The emotional vampires suck me dry–and accuse me of being too sensitive

From what I saw, whenever anyone hurt Richard or Tracy, whether intentional or accidental, it was terrible.  But if they hurt other people, it was their right to do what they did and you should just deal with it.

At first, Richard apologized to me all the time for all sorts of things, so much that it annoyed me.  But over time, he began resisting apologies and got upset that anybody was upset with him.

It seemed that he and Tracy both saw apologies as confessions of guilt and utter remorse.  But I saw them as a way to show you didn’t mean to hurt anyone, a way to show that relationship is more important to you than pride, the “lubrication that keeps society moving smoothly,” as written here.

If you really go around intending to hurt people, then you must be a horrible person!  Most people don’t mean to hurt the people they love, but do it anyway because they don’t realize how they sound or what they’re doing.  It doesn’t necessarily mean that what they did is awful; oftentimes, it’s just a matter of point of view.

So when I saw Tracy doing things that bothered me, if I felt she was abusing and controlling her husband and children, if I felt she was bullying me, I was a horrible person who hated her and was biased against her.

But if she constantly made fun of me, or blew up at me and accused me of all sorts of horrible things and vilified, belittled and demeaned me, I was supposed to just bend over, take it, and say, yes ma’am, may I have another.  And if I didn’t see it as my due, then I was being childish.

Though–because she kept it hidden from me–I did not actually see the full extent of this until her narcissistic rage in July 2010, I did see some of it.

I finally refused to listen to Richard when he said not to apologize, and apologized to her for my own mistakes and for hurting her feelings (both in June 2009 and August 2010).  I tried to offer to do things that would make up for them.

But she used my apologies against me, as if they somehow justified what she did, as if they were capitulations and confessions of guilt rather than regret over unintentionally hurting her.

It’s affected my psyche so much that I sometimes wonder if I’m crazy to think these things have happened, that I start to feel guilty over the abuse she heaped on me.  I suffer from frequent, long-lasting headaches.

I have to remind myself of what really happened, or else I’ll sink into a morass of self-flagellation, or even try to go back to her and patch things up with no evidence that she’s repented of her own wrongdoing.

Even worse is knowing that Richard–a person I once thought of as awesomely devout and a devoted friend–lied to me, even excused and justified the abuse, my own personal Judas.

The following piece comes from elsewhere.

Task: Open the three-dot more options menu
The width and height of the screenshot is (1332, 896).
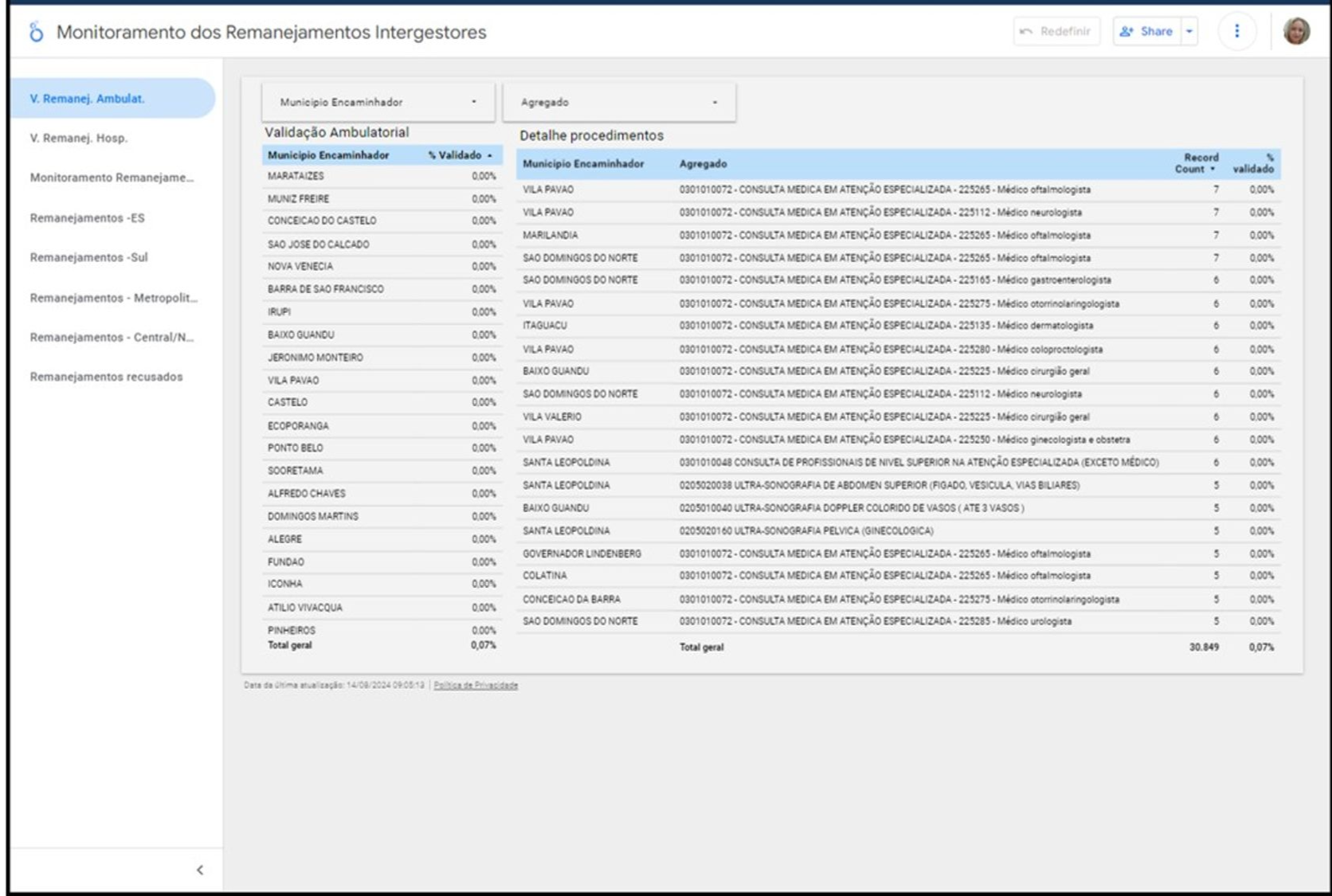Action: click(1236, 31)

Richard kept conveniently forgetting important details at crucial times, details of his own part in things that upset her, which would’ve exonerated me to Tracy (if she were at all reasonable, that is).  So I was left looking pathetic, guilty, sheepish.  I was too afraid of Tracy to do anything but hope Richard would explain things and defend me to her.  At times, Jeff did defend me, but even he wasn’t listened to.

Richard once called me too sensitive after I got upset about something he said.  This is a common defense used by emotional abusers and gaslighters, to make you think you’re the problem.

(Also see The Perceived Threat Syndrome.  And see an awesome defense of sensitivity here.  It says, what’s so bad about being sensitive?)

How can you not be sensitive if an adult, supposed to be beyond such things, nitpicks you every chance she gets, even though you try very hard to ignore her snarks and not respond?  How can you not get upset, if your attempts to show love and concern are criticized as if you did something wrong?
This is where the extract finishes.